One of the many benefits of electric vehicles is waking up to a full charge. Weekday commutes and weekend errands don’t have to be interrupted by emergency trips to the gas station. Instead, all drivers have to do is plug the car in every night, just like they do with their phones.
Most electric vehicle drivers plug in when they arrive home for the evening, typically around 6 p.m. Then they unplug at around 7 a.m. to leave for the day. But the vehicles themselves are typically drawing current for only about three hours.
Many EV chargers start delivering electrons immediately. For now, with EVs accounting for only a small portion of the market, that’s not much of a problem. But EV sales have been growing rapidly, and in the near future, when dozens of drivers plug in at around the same time, the surge of demand could easily overwhelm the grid.
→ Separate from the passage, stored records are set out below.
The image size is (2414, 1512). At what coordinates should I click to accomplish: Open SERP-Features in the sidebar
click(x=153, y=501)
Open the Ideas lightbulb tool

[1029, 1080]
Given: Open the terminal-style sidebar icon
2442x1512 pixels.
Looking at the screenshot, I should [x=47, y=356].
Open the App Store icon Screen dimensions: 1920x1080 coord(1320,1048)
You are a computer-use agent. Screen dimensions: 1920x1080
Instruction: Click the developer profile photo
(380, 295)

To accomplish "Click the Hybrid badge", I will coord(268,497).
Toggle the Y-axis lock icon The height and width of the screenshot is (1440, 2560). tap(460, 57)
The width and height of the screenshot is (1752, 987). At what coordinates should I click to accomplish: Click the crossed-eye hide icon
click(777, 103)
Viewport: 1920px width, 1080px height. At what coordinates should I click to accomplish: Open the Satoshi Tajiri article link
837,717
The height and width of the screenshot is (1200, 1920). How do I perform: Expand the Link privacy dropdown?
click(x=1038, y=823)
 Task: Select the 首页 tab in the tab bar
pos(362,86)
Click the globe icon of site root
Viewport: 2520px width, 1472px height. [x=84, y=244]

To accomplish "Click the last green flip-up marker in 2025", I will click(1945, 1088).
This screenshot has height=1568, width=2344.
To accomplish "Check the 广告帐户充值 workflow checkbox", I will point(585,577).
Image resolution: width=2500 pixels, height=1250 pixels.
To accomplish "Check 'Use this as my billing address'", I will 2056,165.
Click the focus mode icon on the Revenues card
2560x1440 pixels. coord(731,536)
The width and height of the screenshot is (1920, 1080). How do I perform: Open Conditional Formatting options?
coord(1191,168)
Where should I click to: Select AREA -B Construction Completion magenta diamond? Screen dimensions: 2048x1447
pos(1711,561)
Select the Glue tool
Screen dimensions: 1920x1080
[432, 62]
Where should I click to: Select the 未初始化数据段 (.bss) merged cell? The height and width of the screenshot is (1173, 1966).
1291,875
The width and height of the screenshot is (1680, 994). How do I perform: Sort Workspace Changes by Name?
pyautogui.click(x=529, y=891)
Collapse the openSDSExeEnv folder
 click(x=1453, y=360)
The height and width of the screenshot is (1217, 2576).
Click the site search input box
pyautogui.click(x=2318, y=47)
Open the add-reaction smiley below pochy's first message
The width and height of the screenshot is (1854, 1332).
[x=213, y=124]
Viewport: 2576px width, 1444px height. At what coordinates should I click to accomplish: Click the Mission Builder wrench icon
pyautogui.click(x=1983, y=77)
That surge doesn’t have to happen, though. Most plugged-in EVs sit idle for about 10 hours every night, meaning if they could coordinate their charging sessions to smooth the demand curve, they’d save utilities billions in avoided electrical grid upgrades.
Some, not all, utilities have attempted to do this through time-of-use rates that offer consumers cheaper prices at times when demand is lower. That requires smart meters, which are far from ubiquitous. Others are attempting to flatten the curve by offering discounts or rebates on smart EV chargers that turn on when the grid has electricity to spare.
U.K.-based startupis working to combine those nascent efforts with others into a software platform that can help tell drivers, EVs and chargers when and where to plug in. The company on Thursday announced a $33 million Series B led by National Grid Partners with participation from new investors Aviva Ventures, WEX Venture Capital and InMotion Ventures, as well as existing investors Energy Impact Partners, Future Energy Ventures and ArcTern Ventures.
While the company’s ultimate customers are utilities, it has to convince drivers to use its services. To do that, EV.energy coordinates with utilities like ConEd and National Grid to offer a range of incentives, from rebates or lower rates for charging during off-peak times to rewards for completing a certain number of off-peak charging sessions. Drivers with solar panels can also prioritize charging when their panels are producing, and customers who skip charging sessions during times of grid stress can earn bonuses.